Leadership on the frontlines
The summit’s roster of speakers read like a who’s who of modern retail influence, each offering a window into the frontline challenges of brand reinvention. In the session ‘Reinventing an American Icon’, Richard Dickson detailed his ongoing mission to revive Gap Inc. It is, at its heart, an exercise in disciplined simplification cutting noise, sharpening brand identity, and rediscovering the authenticity that once made the label a cultural symbol. His message resonated with an industry grappling with the burden of heritage in a hyper-modern world: reinvention begins with clarity. In Forging a Resilient Future’, PVH Corp. CEO Stefan Larsson and Narvar CEO Anisa Kumar argued that supply chain transparency and post-purchase experiences now carry as much weight in consumer loyalty as product design. As customers grow more informed, the end-to-end brand experience becomes a critical differentiator.
Founders Margaret and Katherine Kleveland of the Californian label Dôen, loved for its mission-driven ethos shared the unique balancing act of scaling a boutique brand without diluting its values. Their session, ‘Testing the Limits’ underscored how creative integrity and operational rigor must move in lockstep.
In ‘Navigating Opportunities in Fashion’ designer Narciso Rodriguez offered a perspective on creative endurance. Against the churn of micro-trends and social media cycles, he argued that the only viable path for designers is to protect their creative core while adapting to technology-driven change.
The summit culminated with the annual Honors gala a celebration not just of commercial achievement, but of leadership that models resilience. The prestigious John B. Fairchild Honor went to Brunello Cucinelli, the Italian designer whose luxury empire is built on craftsmanship, human dignity, and a philosophy of ‘humanistic capitalism’. It was a recognition of a business that has consistently defied industry turbulence.
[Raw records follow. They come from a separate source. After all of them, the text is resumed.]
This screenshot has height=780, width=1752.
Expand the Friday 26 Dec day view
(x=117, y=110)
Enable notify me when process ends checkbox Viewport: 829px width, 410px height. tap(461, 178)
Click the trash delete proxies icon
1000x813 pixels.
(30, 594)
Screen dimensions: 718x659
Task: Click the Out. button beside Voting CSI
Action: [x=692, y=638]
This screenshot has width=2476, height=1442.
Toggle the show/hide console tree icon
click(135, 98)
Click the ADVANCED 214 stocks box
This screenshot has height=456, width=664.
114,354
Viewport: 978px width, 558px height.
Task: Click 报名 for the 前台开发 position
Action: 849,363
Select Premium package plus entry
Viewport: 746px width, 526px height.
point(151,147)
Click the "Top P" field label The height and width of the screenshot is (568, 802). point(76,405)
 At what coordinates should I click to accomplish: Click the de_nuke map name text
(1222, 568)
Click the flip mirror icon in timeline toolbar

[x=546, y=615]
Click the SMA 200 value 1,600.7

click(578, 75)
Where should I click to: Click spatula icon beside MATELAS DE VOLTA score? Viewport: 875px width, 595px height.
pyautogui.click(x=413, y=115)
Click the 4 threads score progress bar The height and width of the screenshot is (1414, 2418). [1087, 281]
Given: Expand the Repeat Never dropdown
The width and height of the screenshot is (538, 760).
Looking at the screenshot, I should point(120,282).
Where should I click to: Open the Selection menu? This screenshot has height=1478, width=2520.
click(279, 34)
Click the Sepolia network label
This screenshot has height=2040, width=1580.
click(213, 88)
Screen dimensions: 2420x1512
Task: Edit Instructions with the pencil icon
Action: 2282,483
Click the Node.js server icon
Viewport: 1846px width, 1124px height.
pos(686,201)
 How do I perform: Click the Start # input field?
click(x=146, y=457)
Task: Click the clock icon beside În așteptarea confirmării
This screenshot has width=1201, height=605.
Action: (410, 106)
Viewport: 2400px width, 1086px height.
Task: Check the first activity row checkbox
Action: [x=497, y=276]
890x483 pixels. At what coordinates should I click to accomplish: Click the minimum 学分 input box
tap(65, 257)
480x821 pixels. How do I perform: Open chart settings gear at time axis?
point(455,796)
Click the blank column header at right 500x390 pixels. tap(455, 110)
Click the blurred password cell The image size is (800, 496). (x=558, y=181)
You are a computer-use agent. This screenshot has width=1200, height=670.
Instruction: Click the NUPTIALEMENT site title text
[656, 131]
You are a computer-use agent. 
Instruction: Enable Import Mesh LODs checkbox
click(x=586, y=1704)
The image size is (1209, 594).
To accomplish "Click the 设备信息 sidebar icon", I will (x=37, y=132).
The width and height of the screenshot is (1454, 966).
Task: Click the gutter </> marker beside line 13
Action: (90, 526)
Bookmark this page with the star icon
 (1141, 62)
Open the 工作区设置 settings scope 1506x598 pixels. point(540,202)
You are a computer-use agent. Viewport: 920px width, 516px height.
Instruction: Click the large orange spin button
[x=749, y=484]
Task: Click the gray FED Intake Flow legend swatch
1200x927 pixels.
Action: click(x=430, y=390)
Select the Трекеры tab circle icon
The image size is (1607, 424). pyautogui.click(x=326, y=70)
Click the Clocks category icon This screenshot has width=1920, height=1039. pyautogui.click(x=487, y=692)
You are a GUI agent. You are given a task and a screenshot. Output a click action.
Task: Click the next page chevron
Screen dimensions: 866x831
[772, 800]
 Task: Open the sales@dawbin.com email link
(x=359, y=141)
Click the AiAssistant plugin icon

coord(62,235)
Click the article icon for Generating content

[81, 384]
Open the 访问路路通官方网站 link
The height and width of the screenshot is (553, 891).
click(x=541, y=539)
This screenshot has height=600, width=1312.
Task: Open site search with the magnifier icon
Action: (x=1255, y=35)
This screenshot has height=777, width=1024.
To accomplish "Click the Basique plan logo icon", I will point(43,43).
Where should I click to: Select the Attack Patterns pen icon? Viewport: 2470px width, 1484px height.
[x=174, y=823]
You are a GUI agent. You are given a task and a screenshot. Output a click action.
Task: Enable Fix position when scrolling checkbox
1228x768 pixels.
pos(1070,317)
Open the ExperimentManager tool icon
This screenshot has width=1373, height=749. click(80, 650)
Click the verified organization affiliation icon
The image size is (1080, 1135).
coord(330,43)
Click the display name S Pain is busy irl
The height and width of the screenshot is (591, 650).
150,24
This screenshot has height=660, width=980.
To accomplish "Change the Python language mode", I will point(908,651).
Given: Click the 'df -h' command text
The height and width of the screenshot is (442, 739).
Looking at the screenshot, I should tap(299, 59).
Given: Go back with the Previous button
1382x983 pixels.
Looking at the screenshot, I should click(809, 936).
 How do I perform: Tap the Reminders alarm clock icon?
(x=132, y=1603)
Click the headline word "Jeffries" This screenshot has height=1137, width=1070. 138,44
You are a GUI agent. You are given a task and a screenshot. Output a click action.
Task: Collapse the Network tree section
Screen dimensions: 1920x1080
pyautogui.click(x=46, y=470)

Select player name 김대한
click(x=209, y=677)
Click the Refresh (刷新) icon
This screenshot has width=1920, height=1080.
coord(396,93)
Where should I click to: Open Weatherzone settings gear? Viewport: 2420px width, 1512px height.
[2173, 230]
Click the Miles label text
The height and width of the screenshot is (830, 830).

Other honorees included: Fran Horowitz, CEO, Abercrombie & Fitch; Tory Burch, Executive Chairman & CCO; Todd Snyder, Founder & President; Naiomi Glasses, Artist-in-Residence, Polo Ralph Lauren; Luxury houses Bulgari and Boucheron; digital native disruptor Bubble Skincare; design-led brand Dôen. Collectively, the honorees represented a cross-section of the industry’s future craftsmanship, creativity, cultural relevance, and digital-native agility.